Set the micropipette to a slightly larger volume than the intended aspiration volume. Aspirate approximately 1 to 2 microliters of the concentrated worm solution and allow a small amount of air to enter the tip. Gently push the pipette tip into the agar while depressing the micro pipette.
This will create an injection site without clogging the tip. Release the worms into the agar and use paraffin film to seal the opening. To eliminate as many variables as possible once the chambers are placed within a dark Faraday cage at room temperature, label each chamber and hang it vertically within the Faraday cage.
Test horizontal controls concurrently by laying some chambers flat within the same environmental conditions. Then use the vertically-oriented N2 worms as a positive control and horizontally-oriented chambers containing N2 dauers as an additional negative control against the experimental strains. After a few hours, the dauer worms begin to disperse from the start site and take several hours to reach either end of the chamber.
Leave the chambers undisturbed during this time and score within 12 to 24 hours following injection. Next, remove the chambers one at a time and score gravitaxis by looking for live dauers under a dissecting microscope and marking their locations with ink. Do not score worms within 2.5 centimeters to either side of the injection site as these worms are not likely to be demonstrating a directional preference.
Also, avoid scoring worms that appear dead or are trapped in the liquid and discard any chambers containing more than 50%dead or swimming worms. To quantify the results, use a marker to divide each half of the chamber into seven 3.5 centimeters, starting 2.5 centimeters away from the injection site. Use a manual tally counter to tally the number of worms observed in each section.
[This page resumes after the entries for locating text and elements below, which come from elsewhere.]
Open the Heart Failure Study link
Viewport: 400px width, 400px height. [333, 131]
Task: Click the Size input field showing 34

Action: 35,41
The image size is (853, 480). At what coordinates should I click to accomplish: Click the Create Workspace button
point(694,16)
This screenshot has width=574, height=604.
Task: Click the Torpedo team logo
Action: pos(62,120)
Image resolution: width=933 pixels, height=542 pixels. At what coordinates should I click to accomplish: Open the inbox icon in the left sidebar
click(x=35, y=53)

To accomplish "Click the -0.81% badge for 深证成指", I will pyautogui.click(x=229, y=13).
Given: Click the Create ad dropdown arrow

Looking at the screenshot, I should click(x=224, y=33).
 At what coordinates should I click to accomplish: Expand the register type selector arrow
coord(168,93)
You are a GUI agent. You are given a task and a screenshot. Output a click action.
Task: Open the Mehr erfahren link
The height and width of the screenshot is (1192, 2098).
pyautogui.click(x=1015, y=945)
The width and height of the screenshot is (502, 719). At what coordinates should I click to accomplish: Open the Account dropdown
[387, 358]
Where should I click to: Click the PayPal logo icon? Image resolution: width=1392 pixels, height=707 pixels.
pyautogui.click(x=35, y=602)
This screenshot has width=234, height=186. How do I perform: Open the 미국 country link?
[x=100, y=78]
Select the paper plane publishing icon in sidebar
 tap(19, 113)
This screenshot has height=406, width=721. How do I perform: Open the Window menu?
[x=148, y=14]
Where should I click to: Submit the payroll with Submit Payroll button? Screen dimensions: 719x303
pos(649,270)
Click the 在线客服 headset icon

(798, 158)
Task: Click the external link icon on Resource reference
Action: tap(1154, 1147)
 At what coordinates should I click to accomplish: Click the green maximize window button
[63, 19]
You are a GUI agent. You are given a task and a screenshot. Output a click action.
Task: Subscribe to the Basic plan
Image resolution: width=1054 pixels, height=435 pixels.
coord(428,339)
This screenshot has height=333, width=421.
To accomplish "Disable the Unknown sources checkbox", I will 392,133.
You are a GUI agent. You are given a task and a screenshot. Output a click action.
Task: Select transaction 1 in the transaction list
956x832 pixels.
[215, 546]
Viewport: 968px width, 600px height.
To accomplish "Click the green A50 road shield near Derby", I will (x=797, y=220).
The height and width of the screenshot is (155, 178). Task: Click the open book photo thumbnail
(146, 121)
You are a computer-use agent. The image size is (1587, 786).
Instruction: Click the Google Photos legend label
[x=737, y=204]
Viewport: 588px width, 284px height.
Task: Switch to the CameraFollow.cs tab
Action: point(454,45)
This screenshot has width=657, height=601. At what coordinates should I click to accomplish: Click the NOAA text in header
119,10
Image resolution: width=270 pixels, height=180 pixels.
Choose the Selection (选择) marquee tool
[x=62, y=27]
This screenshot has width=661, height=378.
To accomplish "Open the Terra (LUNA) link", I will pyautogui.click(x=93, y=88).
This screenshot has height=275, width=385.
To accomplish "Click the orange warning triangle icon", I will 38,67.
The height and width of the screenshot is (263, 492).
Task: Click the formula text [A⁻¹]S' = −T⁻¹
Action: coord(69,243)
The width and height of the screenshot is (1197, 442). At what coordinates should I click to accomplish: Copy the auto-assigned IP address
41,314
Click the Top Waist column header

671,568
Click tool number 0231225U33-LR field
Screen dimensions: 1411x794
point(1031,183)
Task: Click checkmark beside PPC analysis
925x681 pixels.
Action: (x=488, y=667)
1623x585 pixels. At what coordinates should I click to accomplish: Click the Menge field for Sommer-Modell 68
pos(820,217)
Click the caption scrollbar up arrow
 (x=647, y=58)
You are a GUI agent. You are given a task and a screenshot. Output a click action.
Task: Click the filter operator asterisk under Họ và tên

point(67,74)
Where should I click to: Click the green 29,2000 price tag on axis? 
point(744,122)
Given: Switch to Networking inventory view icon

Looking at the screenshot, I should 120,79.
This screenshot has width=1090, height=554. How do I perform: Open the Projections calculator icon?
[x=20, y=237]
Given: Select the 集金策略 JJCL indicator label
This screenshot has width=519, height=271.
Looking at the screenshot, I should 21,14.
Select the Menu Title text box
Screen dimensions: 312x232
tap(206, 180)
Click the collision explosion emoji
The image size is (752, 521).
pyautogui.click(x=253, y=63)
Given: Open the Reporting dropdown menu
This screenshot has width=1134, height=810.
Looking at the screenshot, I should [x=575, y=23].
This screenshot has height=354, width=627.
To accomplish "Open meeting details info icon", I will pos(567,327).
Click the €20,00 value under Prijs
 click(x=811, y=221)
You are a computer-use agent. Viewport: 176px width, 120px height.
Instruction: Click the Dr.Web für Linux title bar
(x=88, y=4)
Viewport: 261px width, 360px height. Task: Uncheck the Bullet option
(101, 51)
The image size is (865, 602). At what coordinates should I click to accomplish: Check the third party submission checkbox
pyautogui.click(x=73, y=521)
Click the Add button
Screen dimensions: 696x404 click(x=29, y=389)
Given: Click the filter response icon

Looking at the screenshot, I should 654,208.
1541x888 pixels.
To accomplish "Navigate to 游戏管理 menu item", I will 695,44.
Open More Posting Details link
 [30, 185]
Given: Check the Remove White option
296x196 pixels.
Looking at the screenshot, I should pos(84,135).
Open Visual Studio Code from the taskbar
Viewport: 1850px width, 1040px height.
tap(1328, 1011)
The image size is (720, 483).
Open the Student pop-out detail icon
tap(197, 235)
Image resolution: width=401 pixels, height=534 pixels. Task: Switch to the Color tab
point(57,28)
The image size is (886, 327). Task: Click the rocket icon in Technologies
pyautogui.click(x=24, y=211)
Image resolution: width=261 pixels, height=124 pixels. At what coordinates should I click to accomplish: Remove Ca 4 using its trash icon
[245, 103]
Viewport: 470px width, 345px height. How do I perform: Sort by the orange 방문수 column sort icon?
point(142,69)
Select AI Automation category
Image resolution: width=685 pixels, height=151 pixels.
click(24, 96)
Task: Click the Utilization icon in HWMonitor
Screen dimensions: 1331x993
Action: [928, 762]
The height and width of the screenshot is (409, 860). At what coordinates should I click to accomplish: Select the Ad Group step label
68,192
In caenorhabditis briggsae, a large percentage of dauer worms showed migration toward the top of the chambers. However, the horizontal controls showed distribution around the center of the chambers, indicating negative gravitactic behavior. Also, the vertical distributions of caenorhabditis briggsae and caenorhabditis elegans did not show any difference suggesting that caenorhabditis briggsae dauers show a negative gravitaxis behavior similar to caenorhabditis elegans dauers.
Paralytic agents such as sodium azide are not used in this protocol. Therefore, it is important to score the gravitaxis chambers as soon as they're removed from the Faraday cage. This assay led to the discovery of negative gravitaxis behavior in c.elegans.
Through testing several mutant strains, it also revealed genetic and neural requirements for gravitaxis in worms.